Lincoln in the Bardo is on our Bookclub longlist for 2026, so if it's voted for I will be reading it next year.
A couple of reviews of books I've finished recently. I'm also enjoying the full cast versions of Harry Potter on Audible, not read them for about 15 years!
- Dreamcount by Chiamanda Ngozi Adichie
This is the story of 4 interconnected African women,
Chiamaka is a Nigerian travel writer stuck alone in the US during the early COVID-19 lockdowns. Far from her family in Nigeria, and disconnected from her friends, she starts to reflect on her life and past relationships.
Zikora is a successful Nigerian lawyer in Washington who is facing single parenthood when her boyfriend says he is not ready for fatherhood. Her traditional, emotionally distant Nigerian mother flies in to help her, who surprisingly begins to open up about her own difficult marriage.
Kadiatou was raised in a small Ghanan village, and grew up in the shadow of her vivacious sister, Binta. Binta died tragically during a medical procedure, and Kadi was married off young. After losing both her husband and infant son, Kadi gave birth to another daughter, whom she also named Binta, and struggled to survive. She seeks asylum in the US supports her daughter through hotel cleaning jobs and occasional domestic work for Chiamaka. A hotel guest sexually assaults her, and when she reports the crime, she is not believed, even by her own lawyer and the prosecution collapses.
Omelogor is Chiamaka’s cousin. She is a banker living in Abuja, Nigeria, and she writes a blog called For Men Only and launders money from her bank to redistribute to women-owned small businesses - kind of like a Robin Hood.
It's a meandering, reflecitve read, kind of like a series of interconnected short stories, very character driven. I remember reading and loving Americanah many years ago. I probably didn't enjoy this quite as much, but a bold nonetheless.
- The Yacoubian Building by Alaa Al Aswany
The Yacoubian Building was one of the most luxurious and prestigious apartment blocks in Cairo when it was built in 1934, with government ministers, wealthy manufacturers, and foreigners residing or working out of offices there. After the revolution in 1952, many of these residents fled the country and the building fell into decline.

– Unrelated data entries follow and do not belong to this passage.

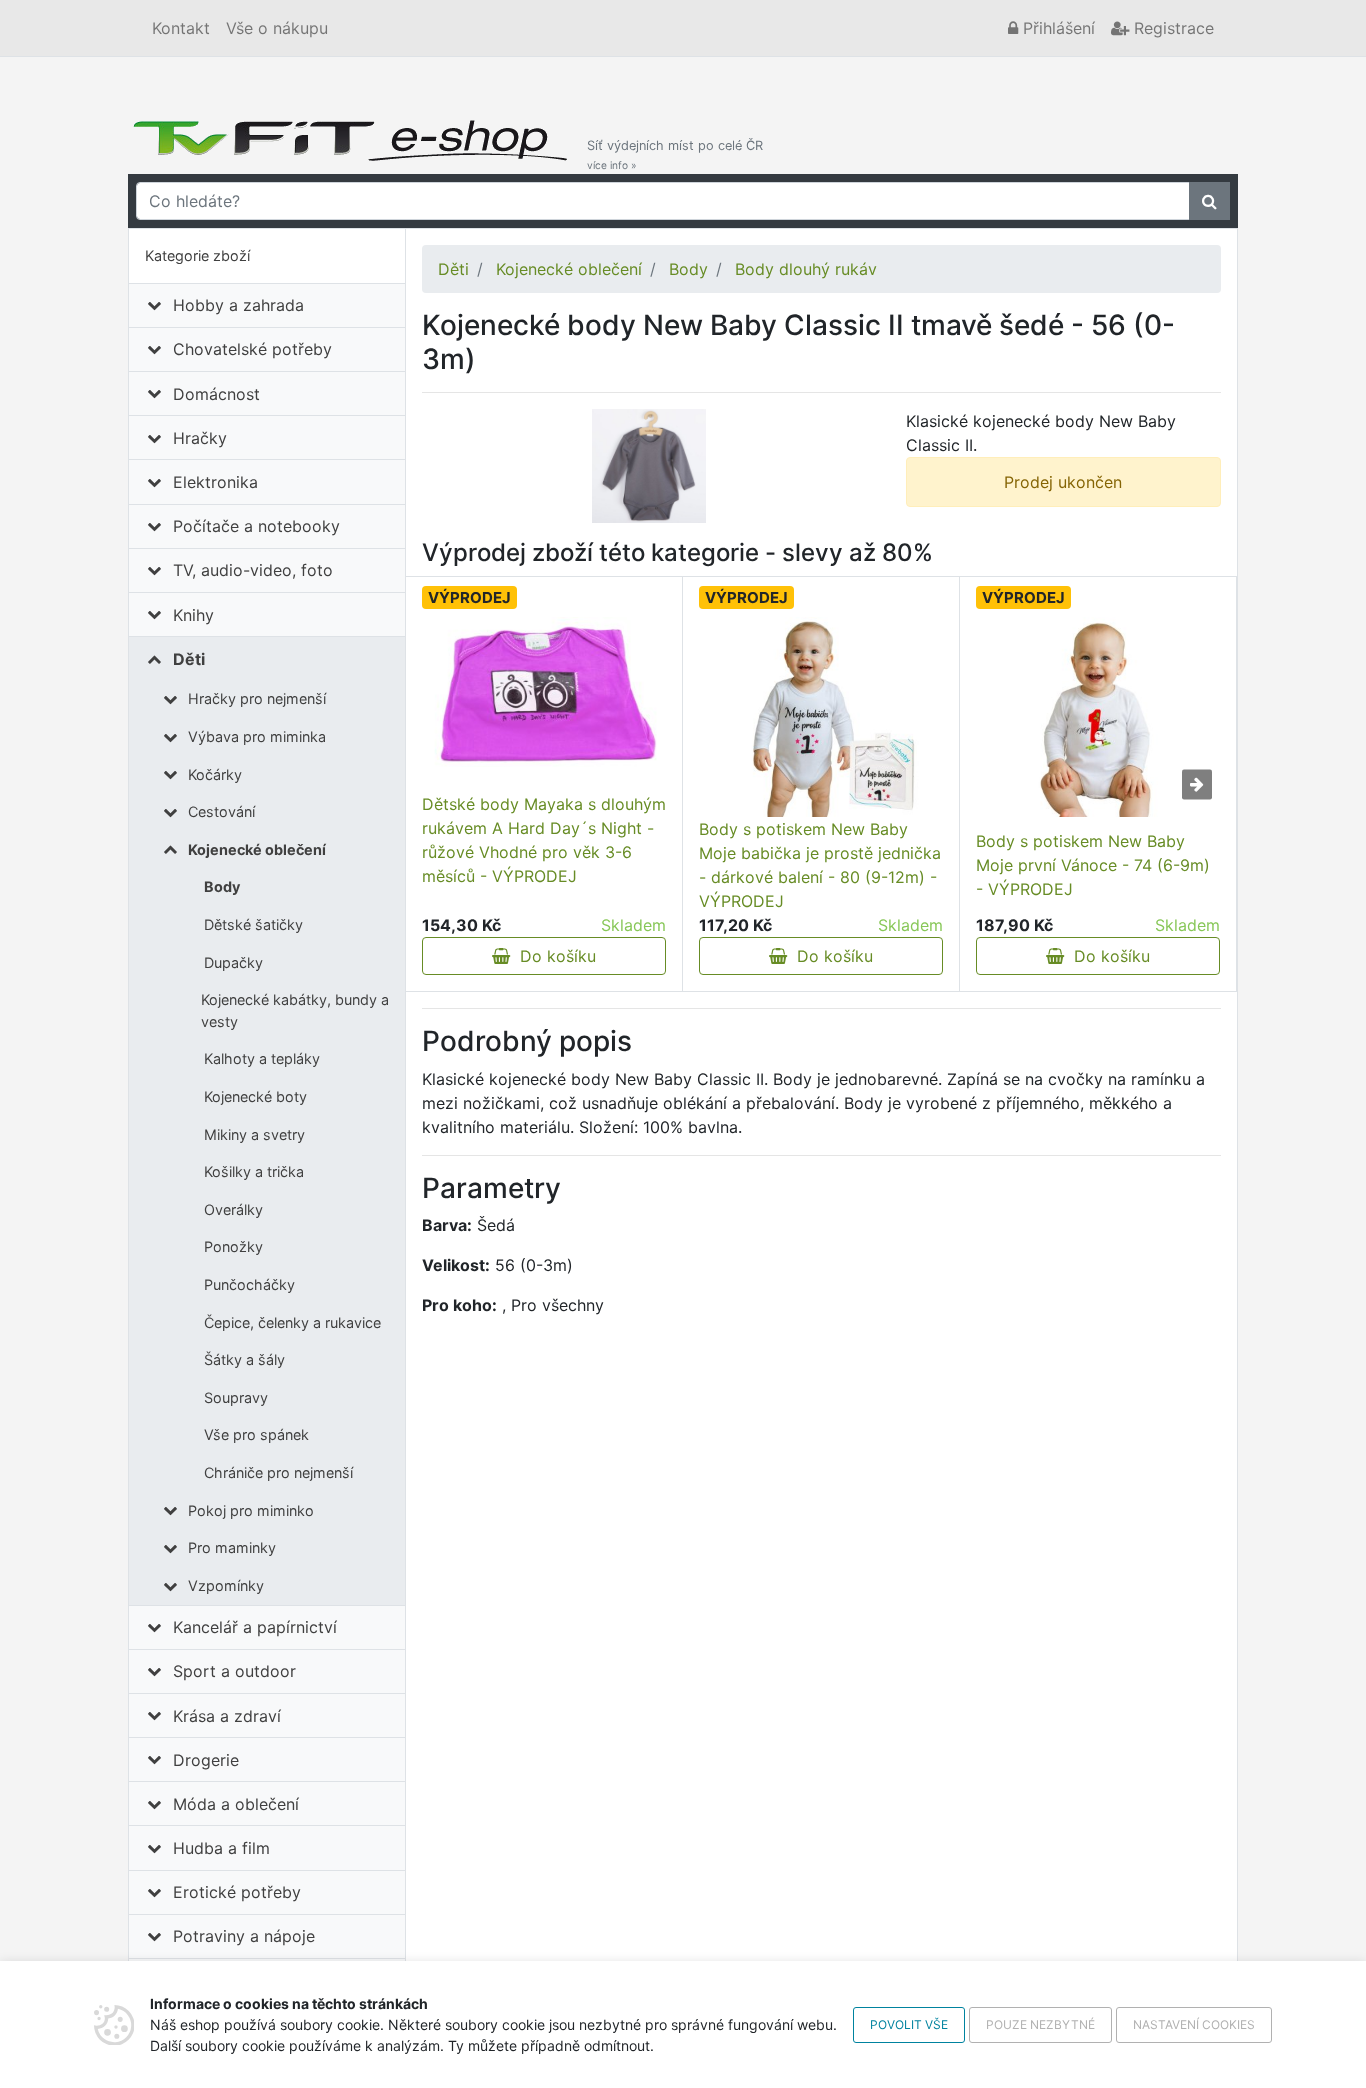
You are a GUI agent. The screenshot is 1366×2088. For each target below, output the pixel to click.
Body (222, 886)
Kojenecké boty (255, 1096)
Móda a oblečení (236, 1804)
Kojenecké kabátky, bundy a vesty (295, 1010)
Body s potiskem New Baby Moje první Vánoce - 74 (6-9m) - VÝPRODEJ (1093, 865)
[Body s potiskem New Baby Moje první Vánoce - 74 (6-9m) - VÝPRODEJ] (1098, 717)
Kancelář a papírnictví (255, 1627)
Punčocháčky (249, 1284)
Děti (189, 659)
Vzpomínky (226, 1585)
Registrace (1171, 28)
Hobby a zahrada (238, 305)
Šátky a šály (244, 1359)
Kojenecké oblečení (257, 849)
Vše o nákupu (277, 28)
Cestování (221, 811)
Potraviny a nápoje (244, 1936)
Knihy (193, 615)
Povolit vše (909, 2024)
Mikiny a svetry (254, 1134)
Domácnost (216, 394)
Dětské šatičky (253, 924)
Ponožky (233, 1246)
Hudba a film (221, 1848)
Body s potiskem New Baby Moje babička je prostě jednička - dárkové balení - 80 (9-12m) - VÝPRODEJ (820, 865)
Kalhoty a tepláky (262, 1058)
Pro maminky (232, 1547)
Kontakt (181, 28)
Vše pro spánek (256, 1434)
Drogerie (206, 1760)
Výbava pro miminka (257, 736)
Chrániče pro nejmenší (278, 1472)
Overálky (233, 1209)
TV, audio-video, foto (253, 570)
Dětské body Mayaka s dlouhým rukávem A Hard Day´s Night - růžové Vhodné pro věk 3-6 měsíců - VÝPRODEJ (544, 840)
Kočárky (215, 774)
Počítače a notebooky (256, 526)
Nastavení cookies (1194, 2024)
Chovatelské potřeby (252, 349)
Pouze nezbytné (1040, 2024)
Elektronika (215, 482)
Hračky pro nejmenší (257, 698)
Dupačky (233, 962)
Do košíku (553, 956)
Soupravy (236, 1397)
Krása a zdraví (227, 1716)
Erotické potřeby (237, 1892)
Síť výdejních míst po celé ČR (675, 154)
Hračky (200, 438)
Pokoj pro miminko (251, 1510)
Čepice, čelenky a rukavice (292, 1322)
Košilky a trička (254, 1171)
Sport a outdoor (234, 1671)
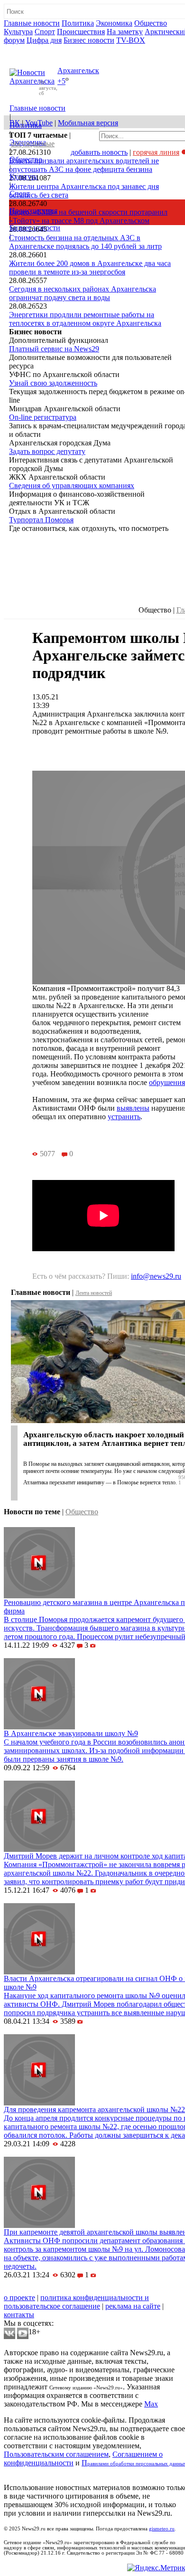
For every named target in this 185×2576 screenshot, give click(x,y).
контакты (19, 2315)
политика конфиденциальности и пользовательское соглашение (76, 2301)
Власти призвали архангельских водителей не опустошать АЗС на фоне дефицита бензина (84, 165)
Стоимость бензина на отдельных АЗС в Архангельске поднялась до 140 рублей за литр (85, 242)
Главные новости (32, 23)
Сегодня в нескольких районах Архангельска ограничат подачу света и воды (82, 293)
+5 (61, 81)
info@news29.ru (156, 1276)
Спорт (45, 32)
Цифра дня (44, 40)
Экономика (114, 23)
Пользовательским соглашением (56, 2454)
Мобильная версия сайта (47, 2289)
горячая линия (156, 152)
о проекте (19, 2297)
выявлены (133, 1108)
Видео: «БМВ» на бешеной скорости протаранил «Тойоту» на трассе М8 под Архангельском (88, 216)
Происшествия (81, 32)
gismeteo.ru (162, 2528)
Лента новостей (93, 1293)
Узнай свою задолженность (53, 383)
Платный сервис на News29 (54, 349)
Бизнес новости (89, 40)
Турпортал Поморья (41, 520)
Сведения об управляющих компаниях (71, 485)
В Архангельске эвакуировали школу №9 (71, 1733)
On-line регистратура (42, 417)
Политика (78, 23)
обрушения (167, 1082)
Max (151, 2404)
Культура (18, 32)
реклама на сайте (132, 2306)
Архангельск (78, 70)
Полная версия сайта (40, 49)
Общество (150, 23)
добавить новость (99, 152)
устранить (124, 1117)
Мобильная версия (88, 123)
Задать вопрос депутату (47, 451)
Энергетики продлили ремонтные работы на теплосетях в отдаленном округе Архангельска (85, 319)
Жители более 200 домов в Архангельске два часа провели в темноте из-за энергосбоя (90, 267)
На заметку (125, 32)
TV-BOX (130, 40)
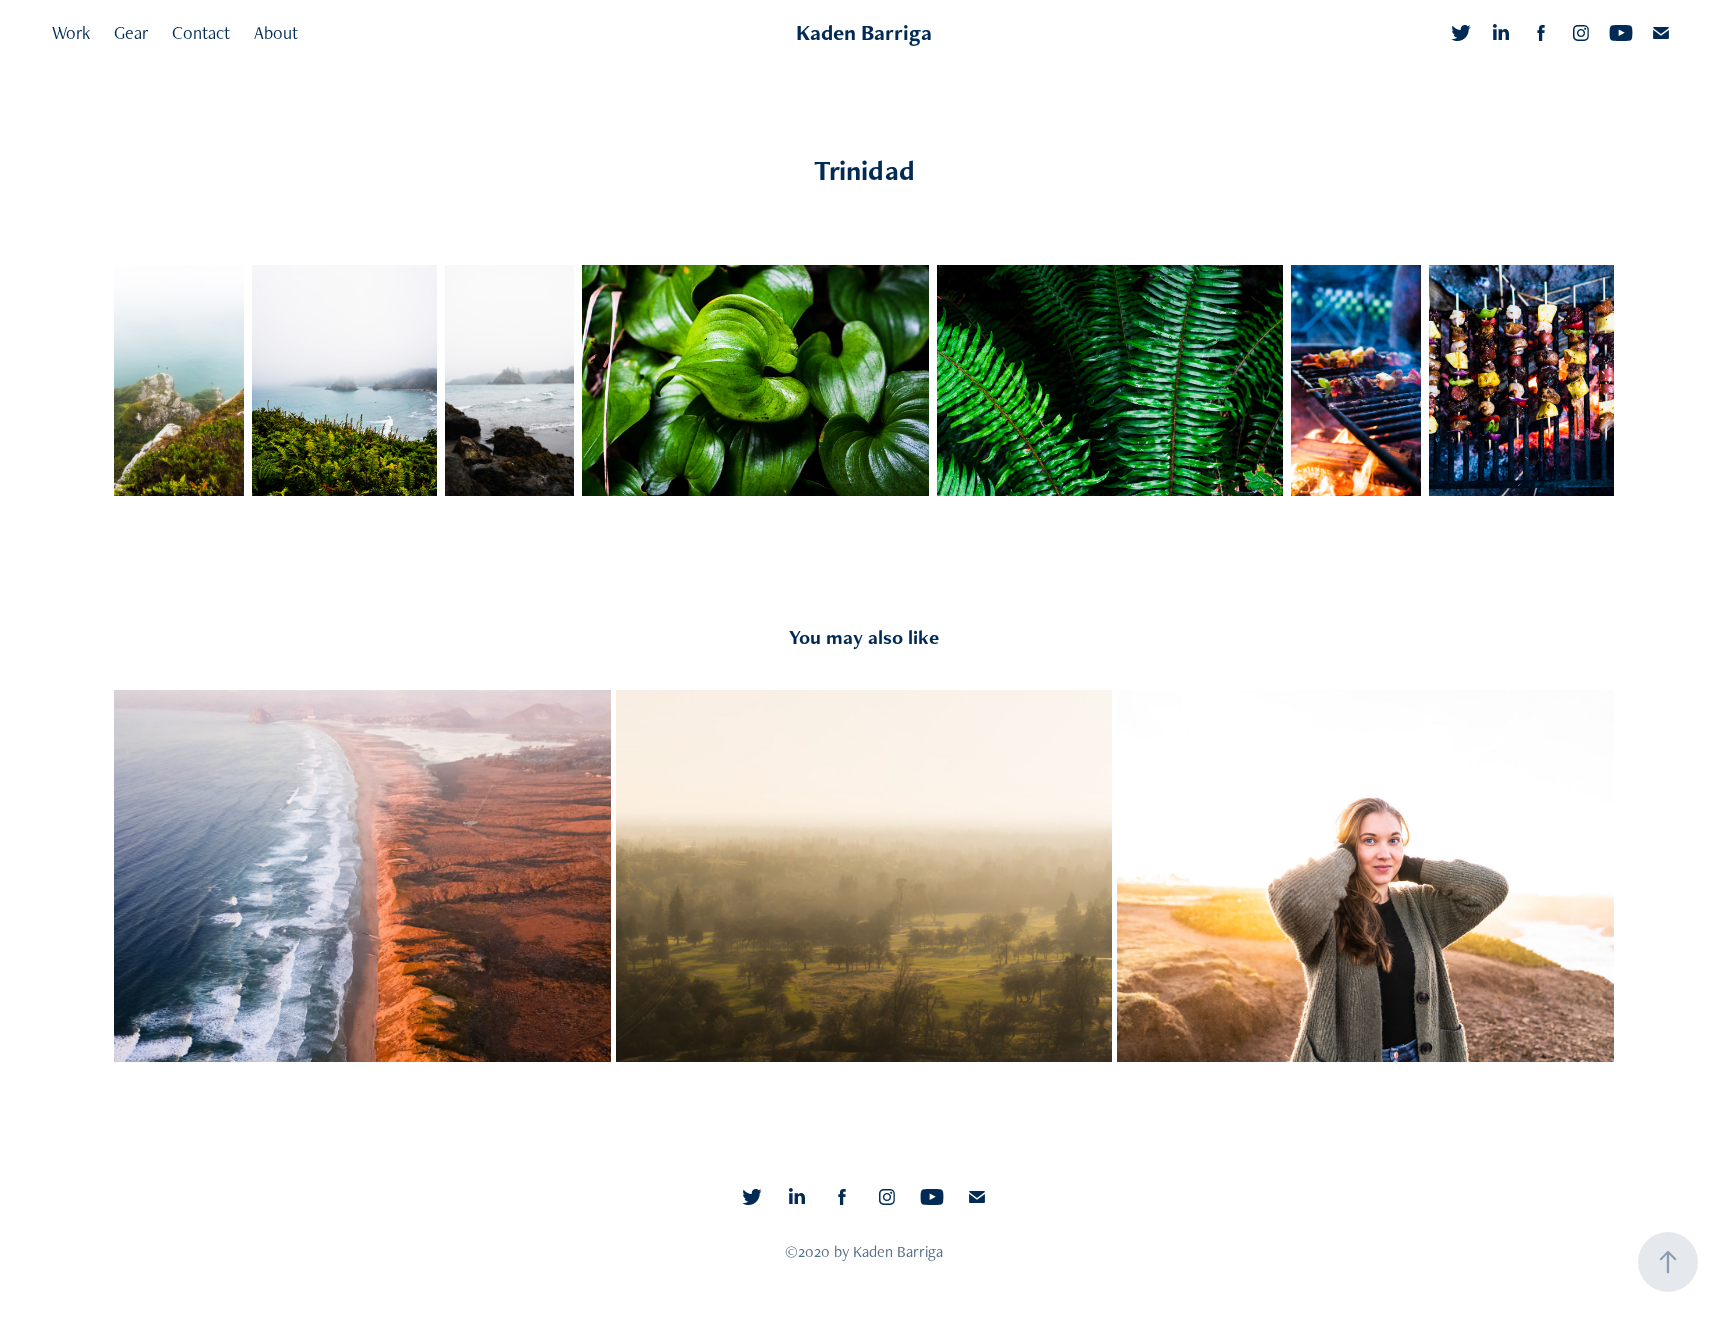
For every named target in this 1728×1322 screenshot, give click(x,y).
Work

On the roof of the ten-story building are fifty small rooms (one for each apartment), no more than two meters by two meters in area, which were originally used as storage areas and not as living quarters for human beings, but after wealthy residents began moving away, the rooms were gradually taken over by overwhelmingly poor migrants from the Egyptian countryside, arriving in Cairo in the hopes of finding employment. The rooftop community, effectively a slum neighborhood, is a mix of people making their way in life through the corruption and struggles of life in Cairo.
The novel takes place in 1990 with the backdrop of the first Gulf War and the invasion of Kuwait. I don't know enough about Egyptian history and politics to know how accurate it is, but on a personal level I was invested in the characters stories.